Instructional Uses of Social/Digital Media at UTSC

Many instructors are looking for innovative strategies to help their students move beyond being consumers of social media, and toward becoming active contributors and creators of digital content. On Monday, March 3, the Centre for Teaching and Learning at UT Scarborough hosted a panel presentation by faculty members who shared insights and practical advice on engaging students through “Instructional Uses of Social and Digital Media.”  Here are some of the great ideas that were discussed at that event:

Leslie Chan teaches a course in International Development Studies that offers students opportunities to learn first hand how social media is used for networked communication and citizen activism. The course uses an open wiki space, where projects developed by students are shared from year to year. The site integrates a twitter feed and also allows expert guests from the instructor’s research network to answer questions from the class. The IDSB10H Knowledge for Communication and Development course integrates collaborative activities that support the role of the student as researcher, both contributing and reviewing joint project work.

IDS course screen shot

William Gough spoke about introduction of more active learning through use of social media in his course on Principles of Climatology that features an  EESB03 twitter feed for posting media news and gathering student observations related to current phenomena, such as the recent “frostquakes” in the Toronto area. The twitter stream is integrated within Blackboard and students are offered optional participation marks for various activities.

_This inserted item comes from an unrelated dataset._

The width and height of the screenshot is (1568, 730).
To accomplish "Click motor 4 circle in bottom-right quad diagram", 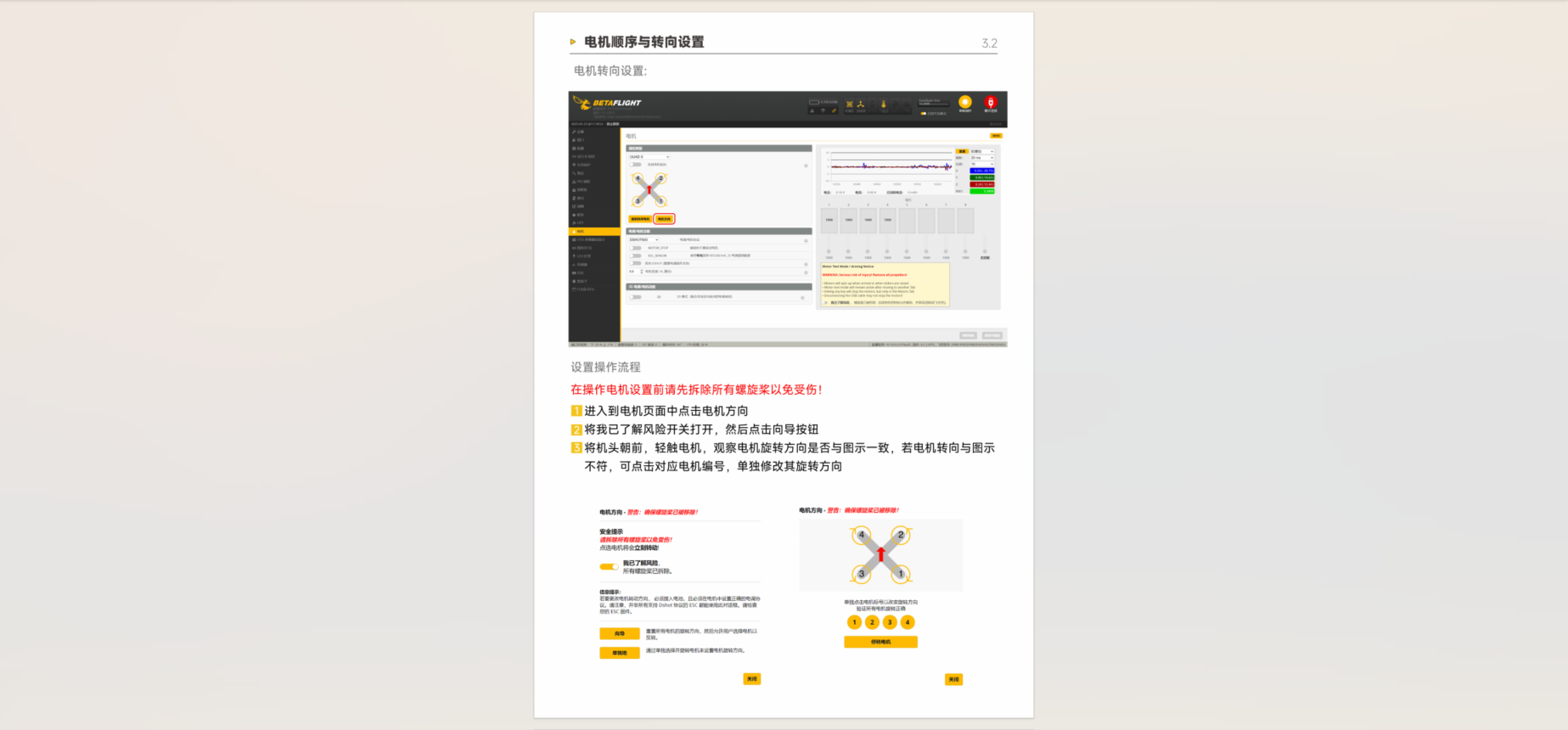I will tap(862, 536).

EES twitter feed screen shot

Dr. Gough also described his “snowcam,” a real time low-tech solution in the form of a camera that captures the depth of snow against a simple outdoor measuring stick.

Daniel Scott Tysdal spoke about his work teaching creative writing and digital publishing in ENGB38, The Graphic Novel. Students have the opportunity to explore how poetic traditions appear in non-traditional digital forms, for example taking the idea of the iPhone or Photoshop as a “new pen” or mining Twitter and Facebook for new materials and inspiration.  New apps such as Halftone are available for authoring digital materials by combining visual images and text in comic format. New techniques are introduced within his classroom as students are engaged in experiential learning, re-thinking conventional material and forms – or perhaps crowdsourcing ideas and content.  The instructor shared this example of his own work entitled: Halftone Rubbing Stone: The Untold Story of the Great Rock’s End.

Screenshot of Tysdal graphic poetry work
 An interesting and thought provoking session. Hats off to the CTL team for organizing and hosting the event!